— Start of Supplied text —

I'm now about a full year into my custom Saturday Morning cartoon blocks, and of the shows left, only four remain of my first two blocks. (My process is, when I finish off at least 75% of my lineup in a block, the remaining few get moved to Sunday mornings.) These include Bionic Six, Spiral Zone (after a brief absence), Double Dragon, and Zoids: New Century Zero. (Knights of the Zodiac was also there, but the playlist I used got taken down. Go figure.) Therefore, I decided to run my Mk III block (on which I'm three episodes in to each show) by all of you users, to get your thoughts on my show selection for this installment. So without further ado, here's the lineup--your opinions would be greatly appreciated. Series info courtesy of Wikipedia:

1. Dino-Riders (October-December 1988)

"The series focuses on the battle between the good Valorians and evil Rulons on prehistoric Earth. The Valorians were a super human race, while the Rulons were a mixture of humanoid creatures — both of which came from the future, however ended up transported back in time to the age of Dinosaurs. Once on Earth, the Valorians befriended dinosaurs while the Rulons brain-washed them."
The series also promoted the then-new toyline from Tyco, and aired as part of the Marvel Action Hour block. I first learned of this series via a 2002 issue of the greatly-missed Toyfare Magazine, and later on learned that the show was created in part by my #1 favorite comic book writer, Gerry Conway. Coupled with the amount of well-known voice talent in the cast (a group I'll unofficially call the 'Sunbow Stars' due to their shared credit in cartoons such as Transformers, G.I. Joe, Jem, Spider-Man and his Amazing Friends, etc.), and I decided to give this show a shot. Besides--who DOESN'T like dinosaurs? (Oh right, trees and small mammals.)

2. Ring Raiders (1989)

This is probably the first show I've seen based on a Matchbox toy series.
"Set in the year 1998, the world is on the brink of a cataclysmic war. An organization dedicated to taking over the world, through the brutal use of air power, is about to realize its goal. It is known as the "Skull Squadron", founded by a band of renegades whose planes are capable of time travel. These pilots fall in love with the power they hold and see that they can use their planes to take control of the world. There are always pilots who, twisted by war's cruelties, are willing to join the Skull Squadron, causing it to grow bigger and more dangerous. In the 1990s, Skull Squadron is finally powerful enough to scramble for the master mission in its bid for world domination.

— End of Supplied text —
— Start of Information shown —

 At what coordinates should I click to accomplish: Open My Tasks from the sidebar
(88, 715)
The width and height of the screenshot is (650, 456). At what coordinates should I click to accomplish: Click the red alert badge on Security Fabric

— End of Information shown —

Objectives:
a: In the post about the Saturday morning cartoon lineup, which company's then-new toyline did Dino-Riders promote?
b: Pick up the post about the Saturday morning cartoon lineup at the point where its text stops.

Answers per task:
a: Tyco

b:
By now, almost too late, the great nations of the world are aware of Skull Squadron's plot. They band together to produce an aircraft that gives them a fighting chance against the onslaught—the Justice-class air carrier, which can travel through time. The carrier is outfitted with a small crew, then sent back in time. The Justice crew beams the best planes and pilots right out of history's greatest air battles to train them to fight against the Skull Squadron.
A handful of pilots are selected as "Ring Commanders" to train and supervise the hundreds who remain. Ring Commanders are identified by their special signal ring, through which they can summon (or be summoned by) a fellow Ring Raider in times of need.
"Ring of Fire", "Scorch's Revenge", "All the Right Stuff", "The Best Man for the Job is a Woman" and "A Pilot's Faith" were all pilot episodes, but the series was never taken up as a full season show.
The animation art design was done by Peter Chung, based on the Those Characters From Cleveland art and toy designs of Mark Spangler and Jim Groman.
The show used the catchphrase "The command is in my hand" when characters wished to transform their planes, using their rings to make them more powerful. Their improved forms could only be held for a short time, or the pilot risked burning out their nervous system."
I first stumbled upon the show when I was scouring Wikipedia pages on older cartoon blocks, to find material for my own. I was intrigued enough by the premise--sort of "Top Gun" meets the Marvel Comics series "Exiles". Another contributing factor in this choice? Possibly me living in Seattle, home of major airplane manufacturer Boeing and the Museum of Flight, which my family and I visited on multiple occasions. I believe this is the third show I've watched that was not only produced by DIC, but also featured in its cast many 'Sunbow Stars' (the other two being Inspector Gadget and The Real Ghostbusters). It's very likely that this show will finish first out of my block, due to it being only five episodes long.

3. Cadillacs and Dinosaurs (1993-94)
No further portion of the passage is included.